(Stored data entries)
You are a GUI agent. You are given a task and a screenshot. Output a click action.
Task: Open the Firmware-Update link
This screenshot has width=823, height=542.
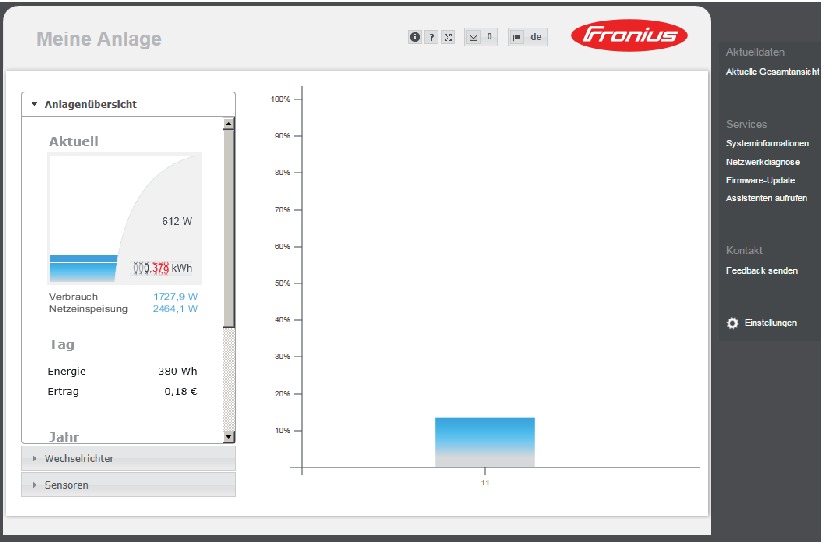pos(760,180)
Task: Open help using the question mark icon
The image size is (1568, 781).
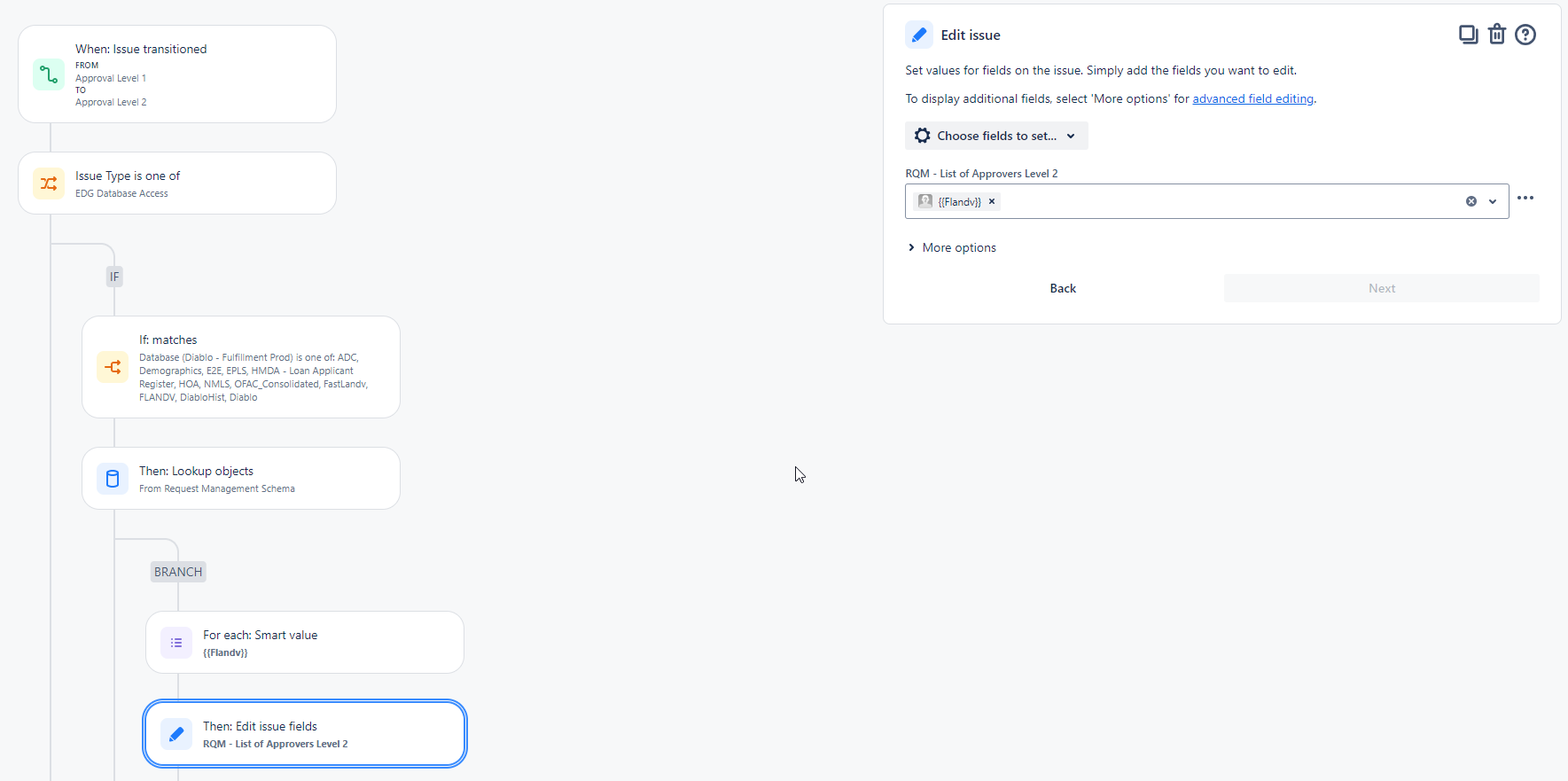Action: tap(1525, 34)
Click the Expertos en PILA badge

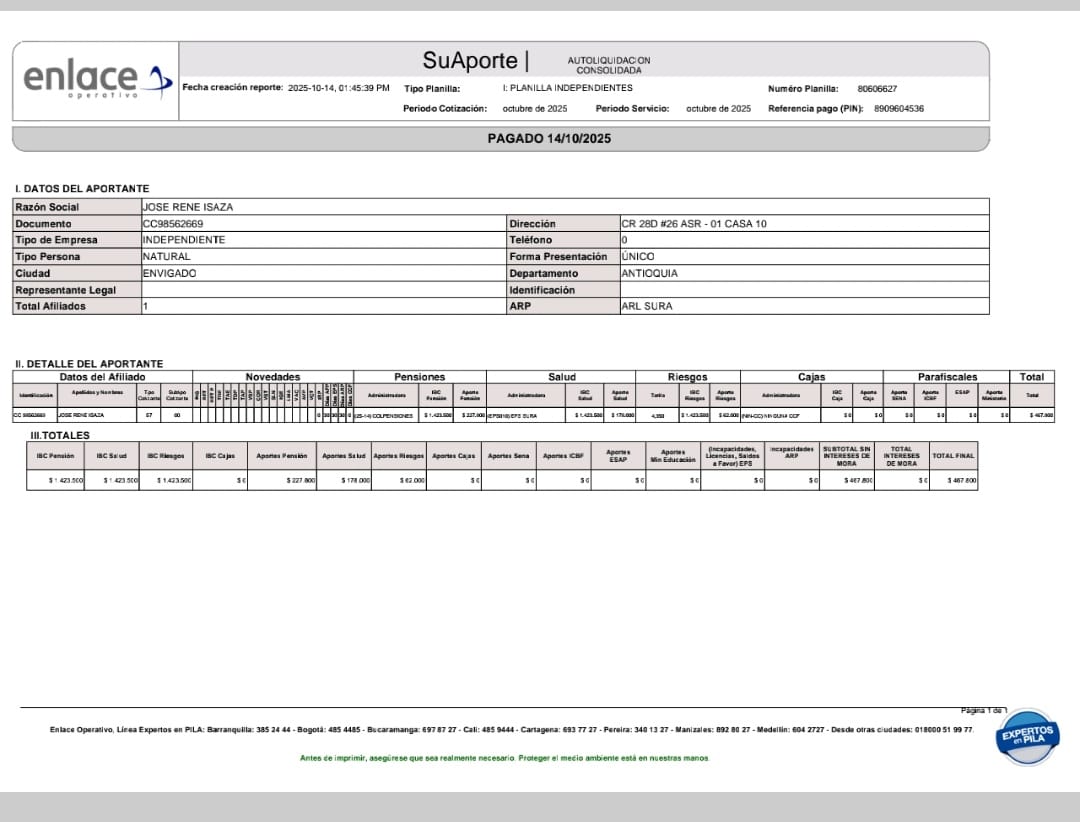coord(1027,740)

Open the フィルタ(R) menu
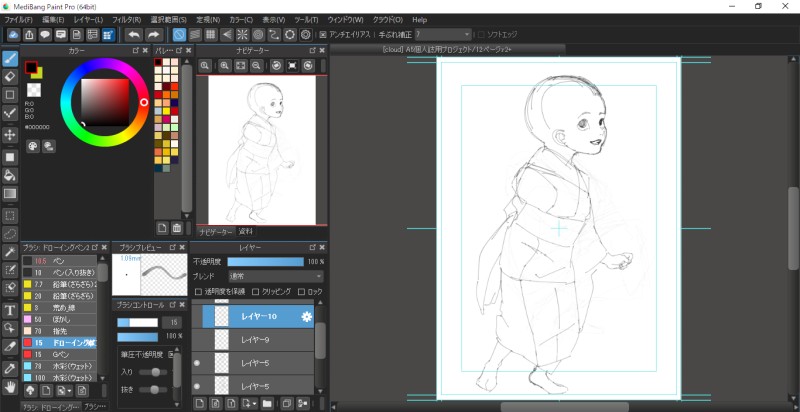click(126, 19)
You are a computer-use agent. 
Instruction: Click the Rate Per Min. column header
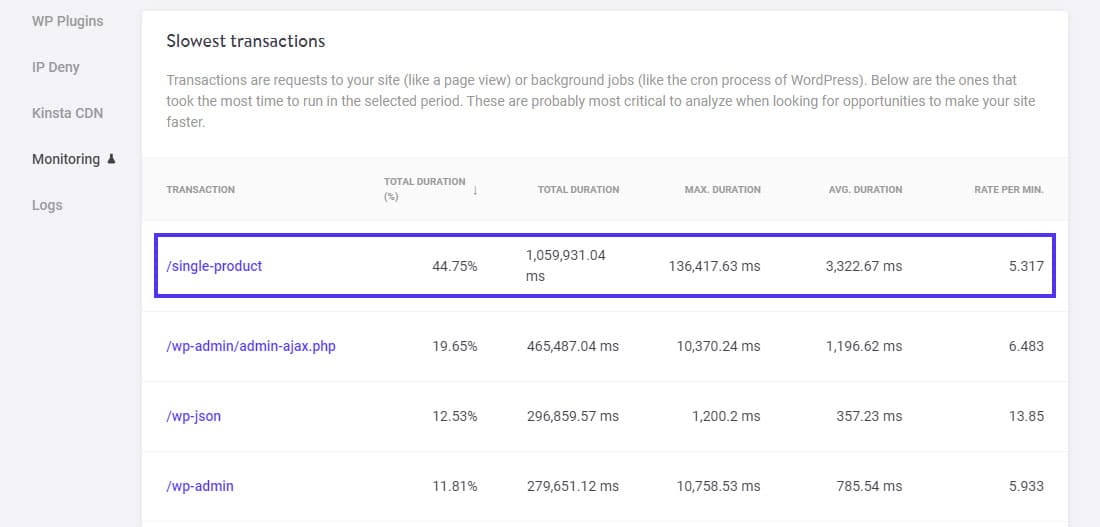click(1008, 189)
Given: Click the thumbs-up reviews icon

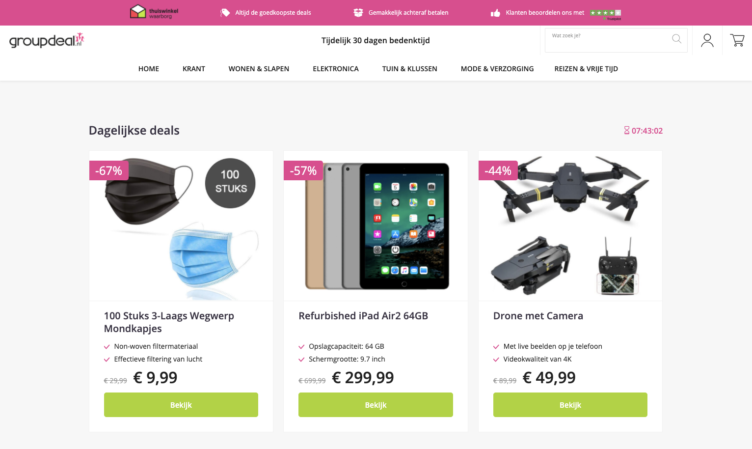Looking at the screenshot, I should click(x=495, y=13).
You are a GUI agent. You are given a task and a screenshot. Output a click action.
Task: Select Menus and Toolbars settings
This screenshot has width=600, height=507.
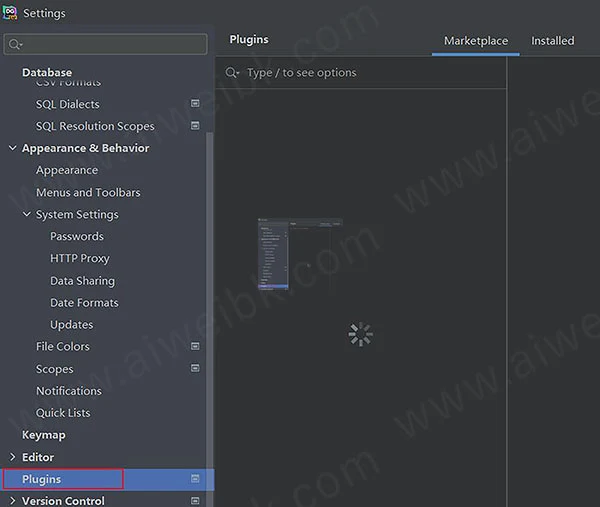pos(88,192)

> **Work to be completed**:
Copy the entries precisely, images excluded.

> **Answer space**:
You are a GUI agent. You are given a task and a screenshot. Output a click action.
Task: Open the Firmware-Update link
This screenshot has width=823, height=542.
pos(760,180)
Task: Open help using the question mark icon
The image size is (1568, 781).
Action: tap(1525, 34)
Click the Expertos en PILA badge

coord(1027,740)

Open the フィルタ(R) menu
click(126, 19)
You are a computer-use agent. 
Instruction: Click the Rate Per Min. column header
click(1008, 189)
Given: Click the thumbs-up reviews icon

Looking at the screenshot, I should click(x=495, y=13).
You are a GUI agent. You are given a task and a screenshot. Output a click action.
Task: Select Menus and Toolbars settings
This screenshot has width=600, height=507.
pos(88,192)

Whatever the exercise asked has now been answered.